Written instruction = Starting at the line that contains "This screenshot has" and ending at the end of the material, give those lines again with "screenshot" swapped for "capture" and everything else unchanged. Return only those lines, and leave the pictures out.

Entries =
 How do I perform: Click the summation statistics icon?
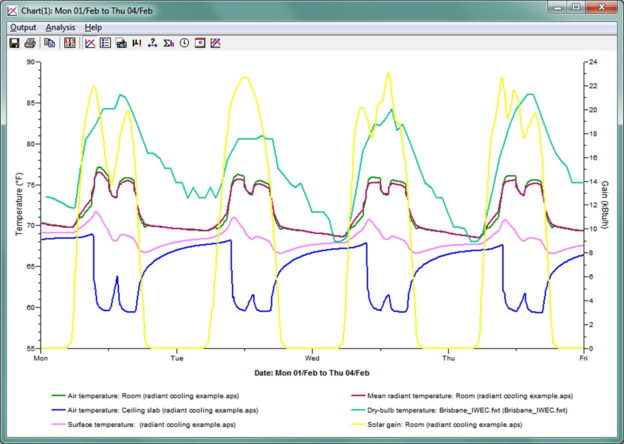[x=168, y=44]
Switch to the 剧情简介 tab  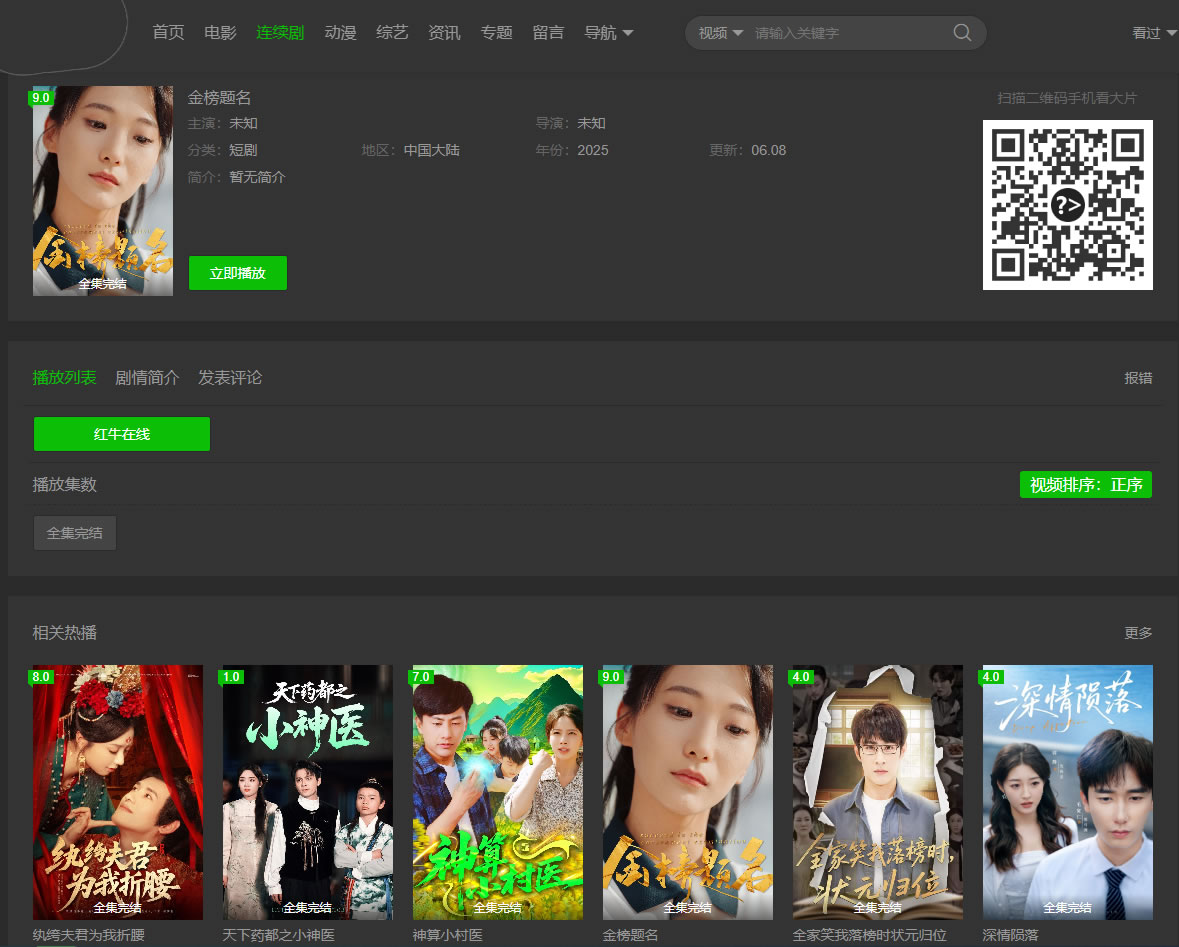(x=147, y=378)
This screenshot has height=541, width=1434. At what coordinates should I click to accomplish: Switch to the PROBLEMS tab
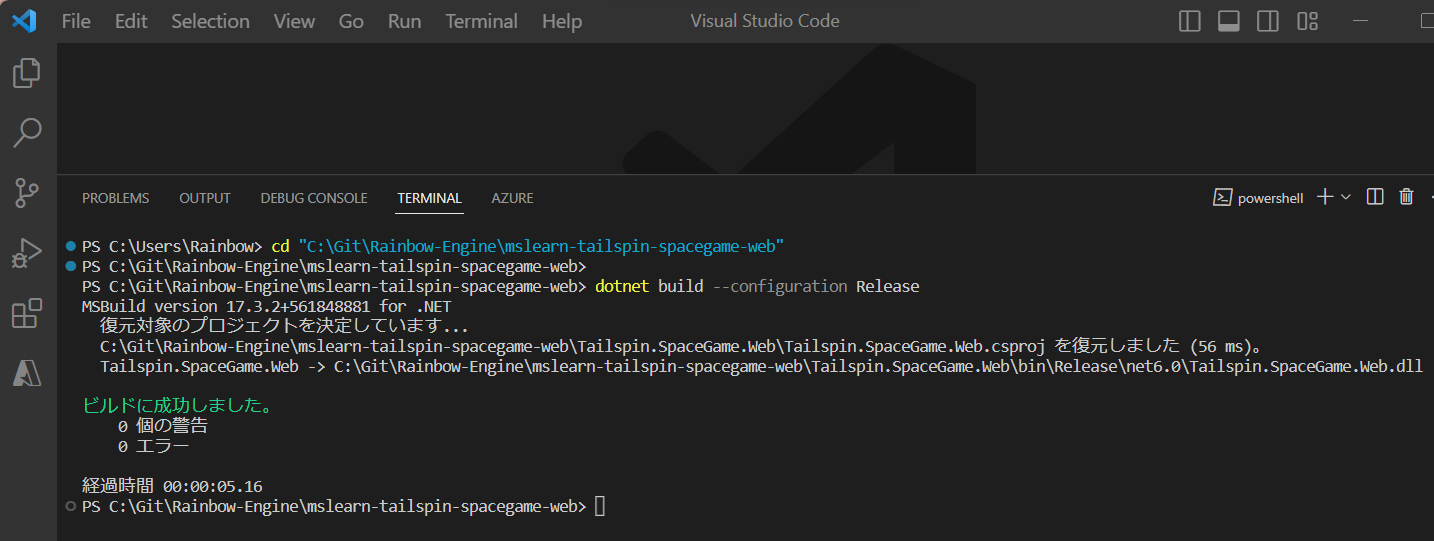(x=116, y=198)
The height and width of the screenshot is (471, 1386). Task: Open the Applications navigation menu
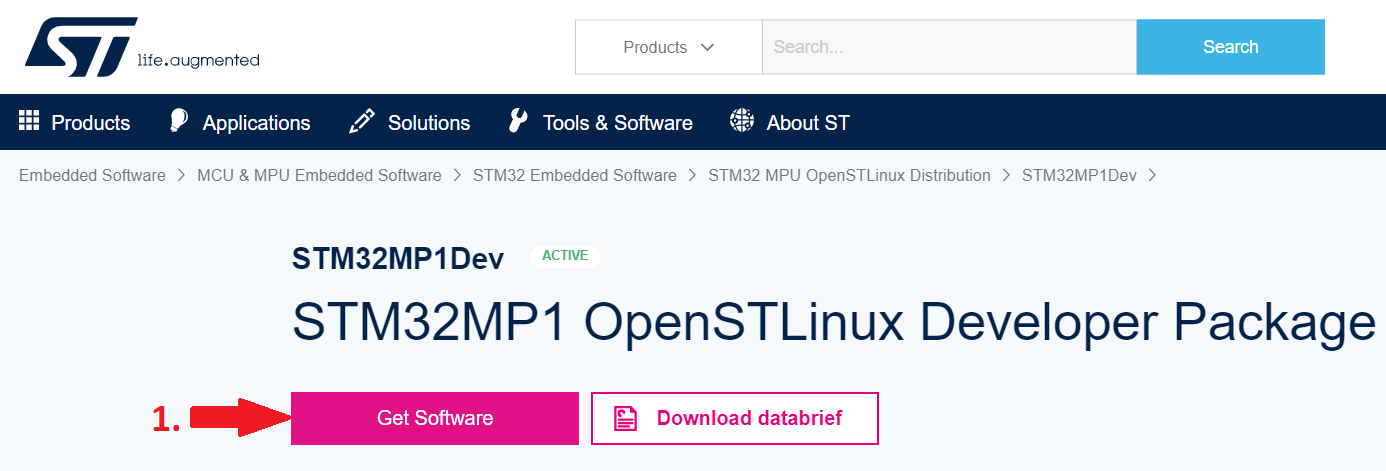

Final result =
This capture has height=541, width=1434. At what coordinates should I click to accomplish: Switch to the PROBLEMS tab
(x=116, y=198)
The height and width of the capture is (471, 1386). Task: Open the Applications navigation menu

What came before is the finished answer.